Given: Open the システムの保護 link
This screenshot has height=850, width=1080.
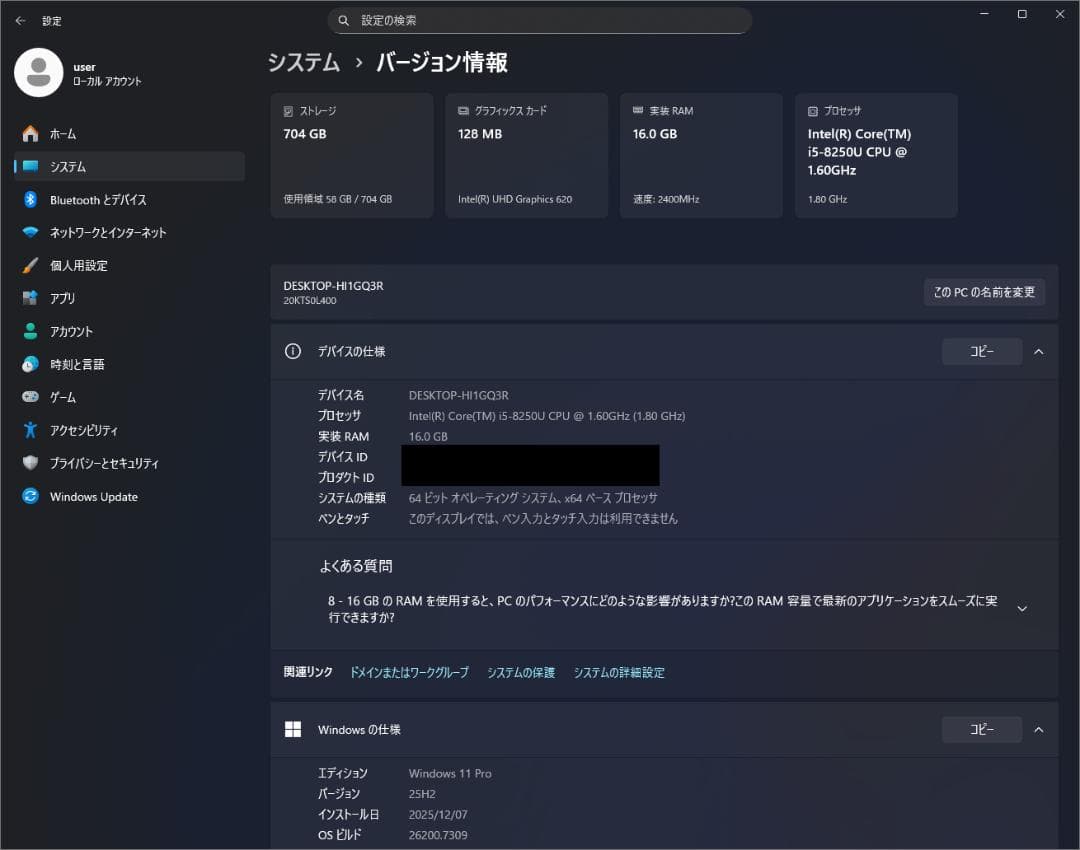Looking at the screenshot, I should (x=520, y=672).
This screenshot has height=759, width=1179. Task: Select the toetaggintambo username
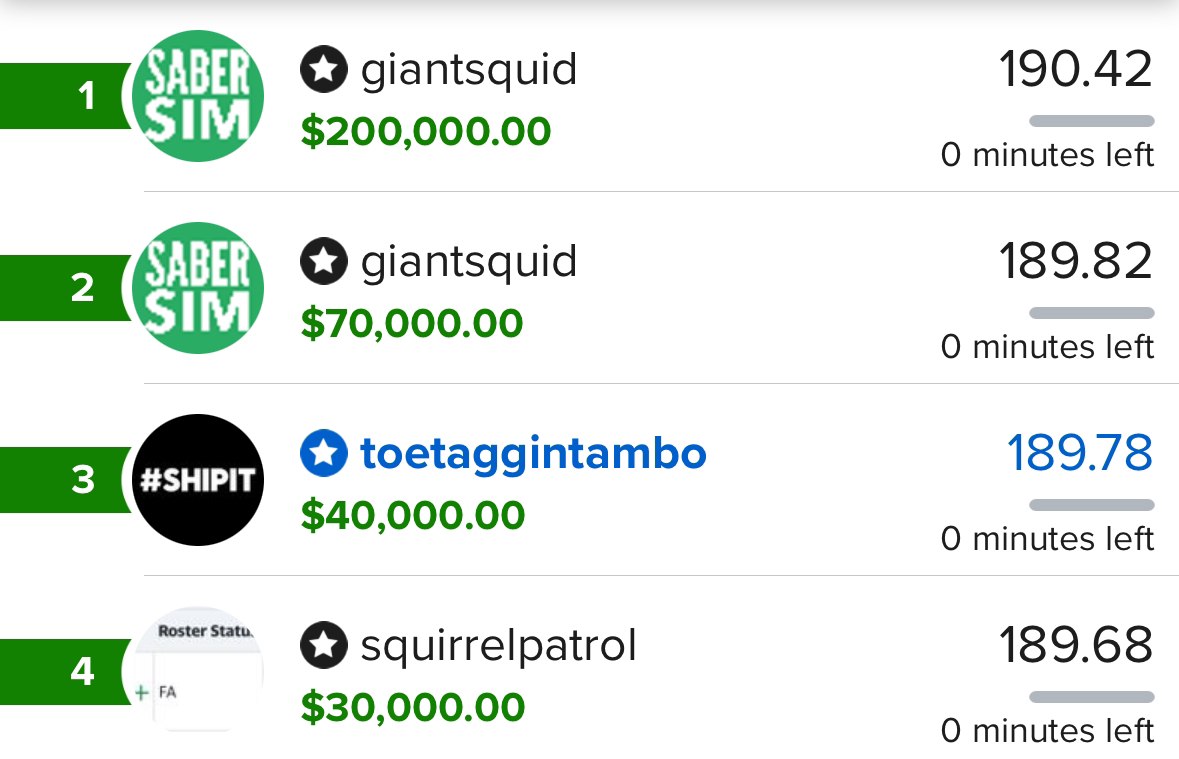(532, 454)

-*-*-

◆ Task statement ◆
Which lines in the rows above contain the word "This"? Return every such line in full, treating uppercase and lowercase letters as different.

◆ Final answer ◆
This screenshot has height=850, width=1080.
This screenshot has height=759, width=1179. Task: Select the toetaggintambo username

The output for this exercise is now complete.